An Entrepreneurial Mind

Bala’s research interests aren’t exclusively in the domain that he has explored through CUbiC.When Bala was studying abroad in Copenhagen, the cold Danish winter kept him inside. It was in this context that a concept for an ebooks startup was born.

Bala started the company, Ebook Glue (ebookglue.com), about 1 ½ years ago.  Seven others now work with him, including three Flinn Scholars, to write software to make text-baseddocuments compatible on different reading devices. The idea is to generate a file that works on all devices, benefitting website owners, libraries, universities, businesses, and others.

“I had to stay indoors, so I would pull out my computer and write code,” Bala said. “I built a basic version of it and put it online and started using it.”

Ebook Glue was one of 20 student-led startup companies at ASU included in the Edson Student Entrepreneur Initiative’s 2013-2014 cohort.

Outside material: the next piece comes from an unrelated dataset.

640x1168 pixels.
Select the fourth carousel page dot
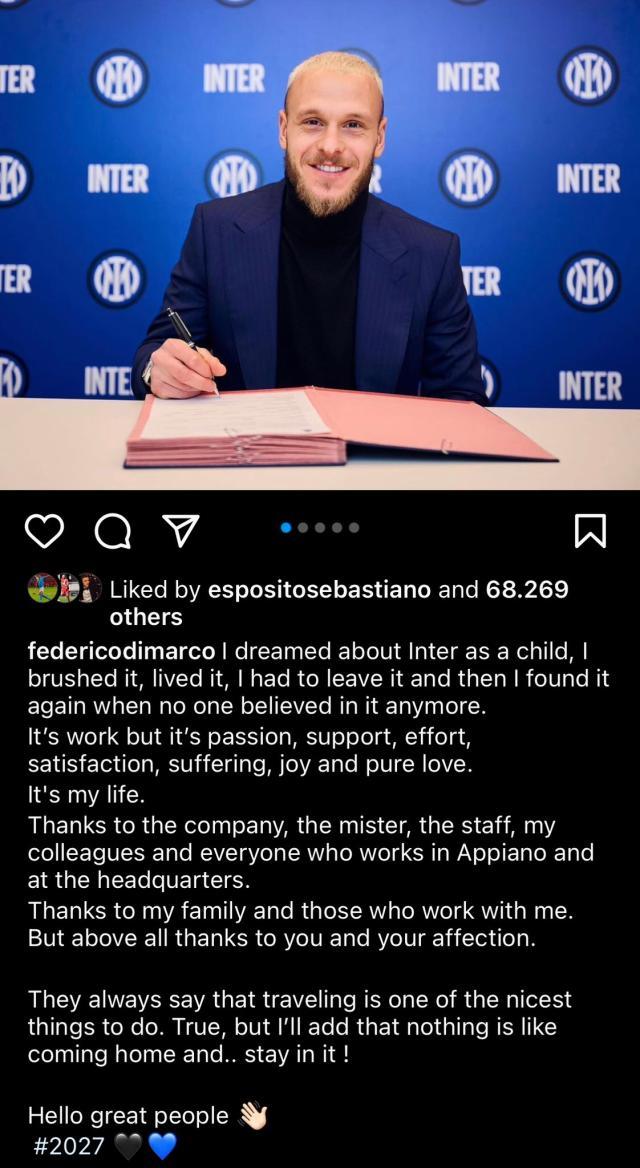point(337,527)
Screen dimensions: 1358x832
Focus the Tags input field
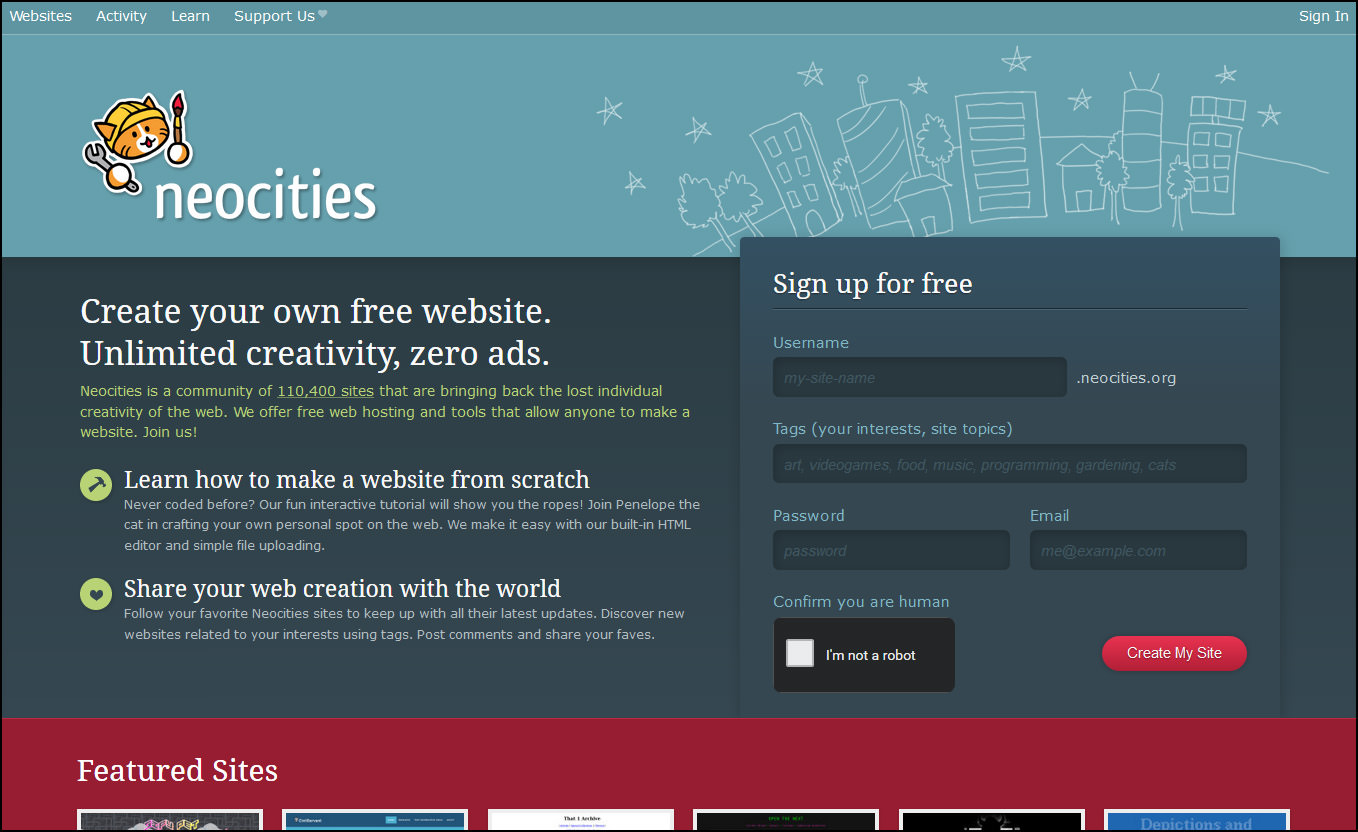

The student team received $20,000 in seed funding, office space, mentorship, and training to help launch their venture.

While Ebook Glue is not the focus of Bala’s fellowship, entrepreneurial activity and the ability to form a team is one of the expectations of Thiel Fellows.

The Thiel Fellowship

Bala read about the Thiel Fellowship a couple of years ago. It was a high-profile program in the Silicon Valley tech scene for people under age 20, but Bala said he didnt think to apply because he didnt understand its goal or purpose entirely. There was also some controversy surrounding it, namely that if accepted, the Fellow is not allowed to take classes for two years. For most Fellows, this means taking a leave of absence from college or dropping out of school.

Bala is in a unique position where he will be able to graduate from ASU before starting the fellowship in December. Bala, because of skipping a middle-school grade and graduating from ASU in 3 ½ years, was able to apply as a 19 year-old at the end of 2013 and start the fellowship immediately following graduation.

“I definitely wanted to graduate, not only because I put in the commitment, but also Ive been working at the university and with amazing people for so long,” Bala said. “It would almost be a weird contradiction if I decided to leave and drop everything.”

He plans to live in the Phoenix area, continue his research at ASU, and make frequent trips to the Bay Area.

The Thiel Foundation will match its Fellows with mentors, will help teach them about business development, fundraising, pitching, and hiring, and may suggest a brief internship. There are also meetings, retreats, conferences, presentations, and other networking and professional events.

The Thiel Foundation states that over the past three years, the Fellows from the Classes of 2011, 2012 and 2013 started dozens of companies, created more than 182 jobs, and generated more than $87 million in economic activity. They acquired this funding by raising venture capital, earning grants and sponsorships, shipping products, generating revenue, and by selling the companies they created.